1.    SHOLAT HAJAT 2 ROKAAT PERTAMA
Setelah melakukan shalat Hajat dua rakaat, kami berdua mewiridkan:
1.    Surat Fatikah          70x (Tujuh Puluh Kali)
2.    Ayat Kursi               70x (Tujuh Puluh Kali)
3.    Surat Ikhlas            70x (Tujuh Puluh Kali)
4.    Surat Falaq             70x (Tujuh Puluh Kali)
5.    Surat Nass              70x (Tujuh Puluh Kali)

2.    SHOLAT HAJAT 2 ROKAAT KEDUA
Setelah shalat Hajat dua rakaat lagi, kemudian mewiridkan Surat al-Qadar 41x (Empat Puluh Satu Kali)

3.    SHOLAT HAJAT 2 ROKAAT KETIGA
Setelah melakukan shalat Hajat dua rakaat ketiga ini, kami berdua mewiridkan “DZIKIR NFI ISBAT” lafadz “LAILAHAILLALLOH” sebanyak-banyaknya dan ditutup dengan doa.

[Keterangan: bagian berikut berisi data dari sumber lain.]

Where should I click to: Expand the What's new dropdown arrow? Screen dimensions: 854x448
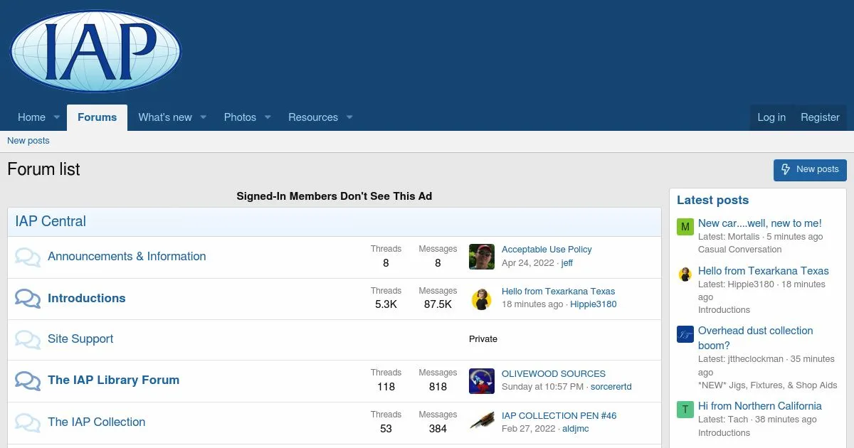click(204, 117)
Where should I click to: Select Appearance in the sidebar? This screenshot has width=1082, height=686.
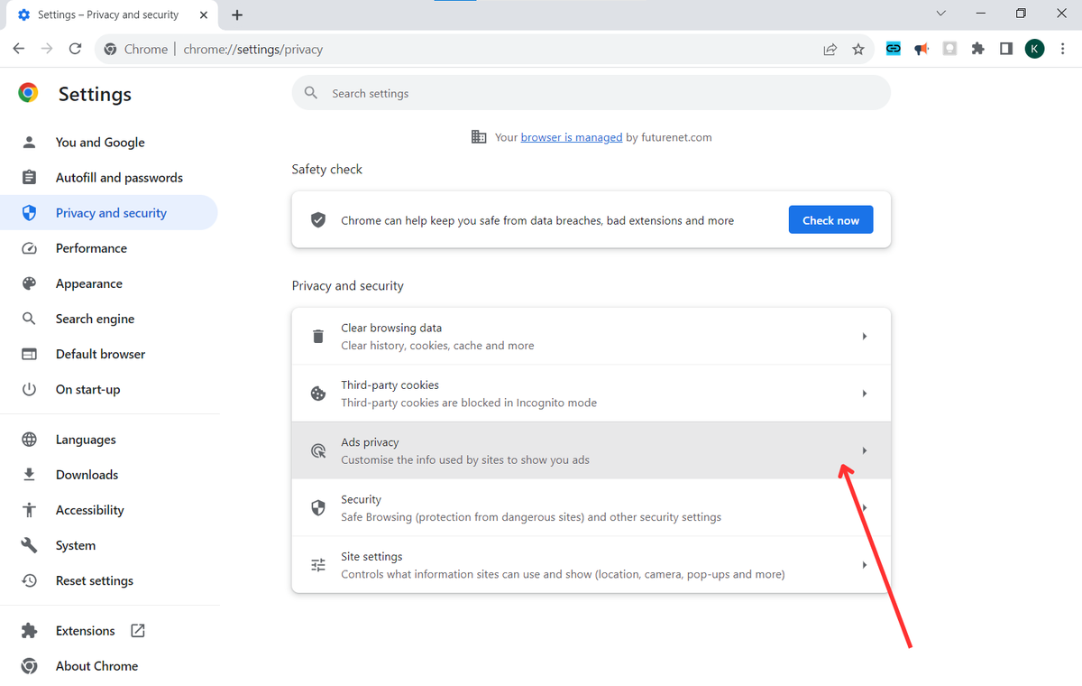pyautogui.click(x=89, y=283)
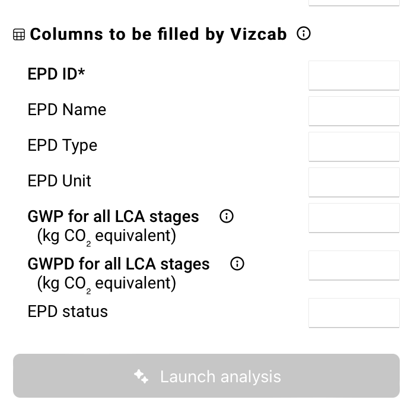414x406 pixels.
Task: Click the EPD ID input box
Action: [x=354, y=75]
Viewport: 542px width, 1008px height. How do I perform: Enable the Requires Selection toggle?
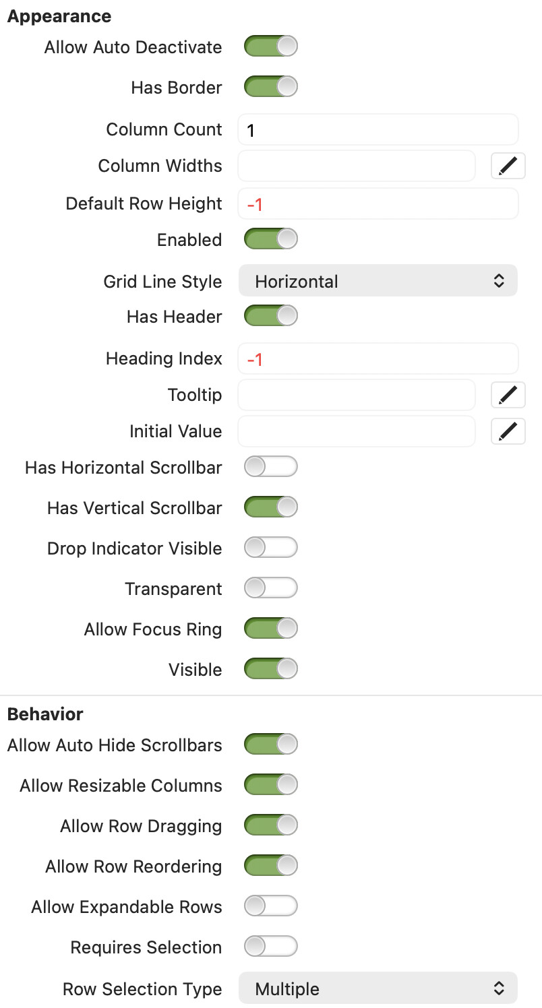[270, 947]
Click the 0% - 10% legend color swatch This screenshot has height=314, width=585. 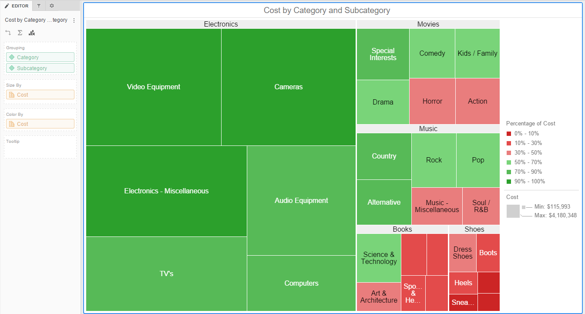[x=509, y=134]
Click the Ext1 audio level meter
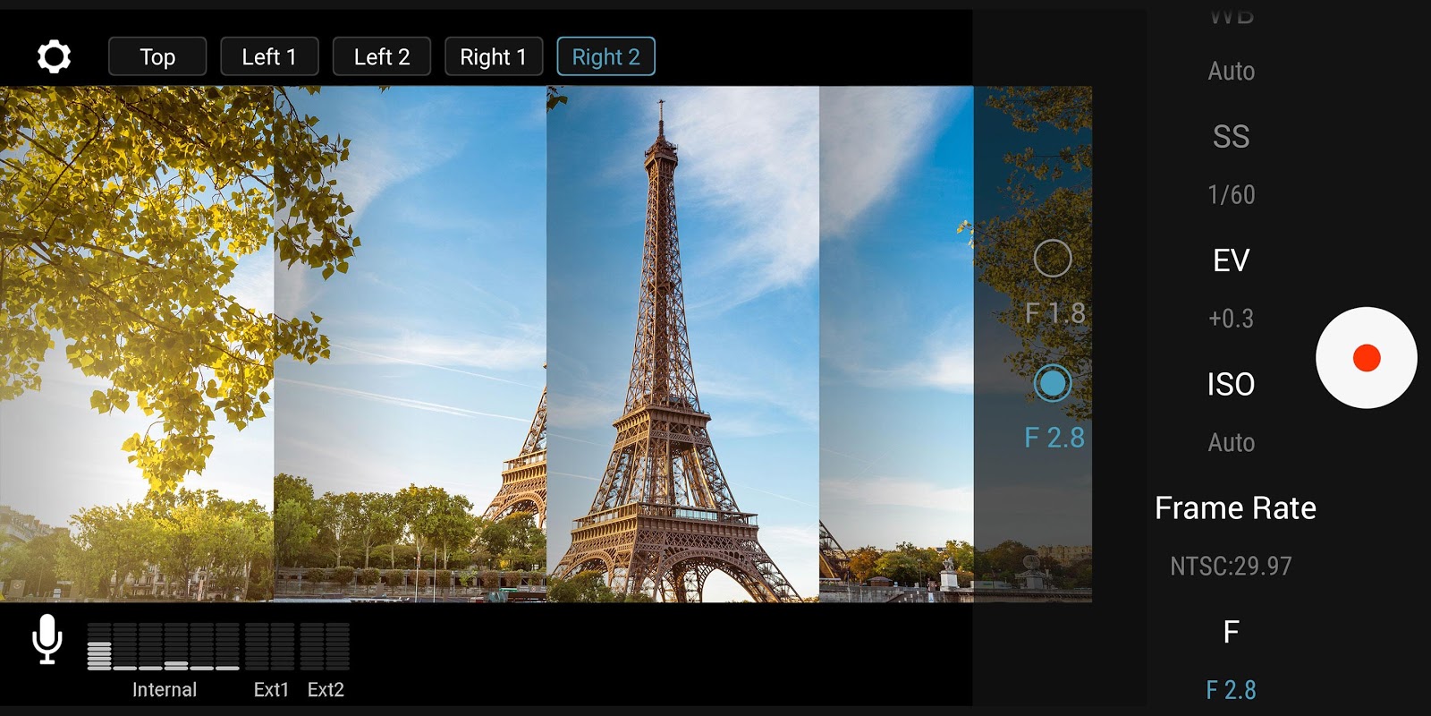Viewport: 1431px width, 716px height. click(270, 646)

Konon wirid atau “DZIKIR NAFI ISBAT” sebagai wirid terakhir tersebut bisa digunakan sebagai media membuka rejeki. Hehehe. Wallahua’lam. Kata Mbah Agung Karangtengah: “Wirid pembuka rejeki iku LAILAHAILLALAH. Mengapa?. Sebab kuncine surga saja LAILAHAILLALAH. Maka dari itu, kunci rejeki iya LAILAHAILLALAH tersebut”. Hehehe, pokok dilakoni wae prayo uwis. Mbuh keno kanggo mbukak rejeki utawa ora iku wis ben-ben kono. Malah ada hadist seperti ini:

Sabda Rasulullah SAW: “Barangsiapa menyebut LAILAHAILLALAH sebanyak 70.000x (Tujuh Puluh Ribu Kali), maka dia sungguh menebus dirinya dari Allah” (Al-Hadist). Saya tak tahu apakah hadist ini shahih atau dlaif. Wallahua’lam.

Demikianlah mujahadah yang kami berdua lakukan pada tahun 2013 pada bulan Ramadhan pada hari-hari ganjil di “Musholla/Langgar Kuno Mbah Kyai Abu Bakar” Sekardangan, Papungan, Kanigoro, Blitar. Langgar yang sejuk dan asri, jauh dari keramaian hiruk-pikuk duniawi.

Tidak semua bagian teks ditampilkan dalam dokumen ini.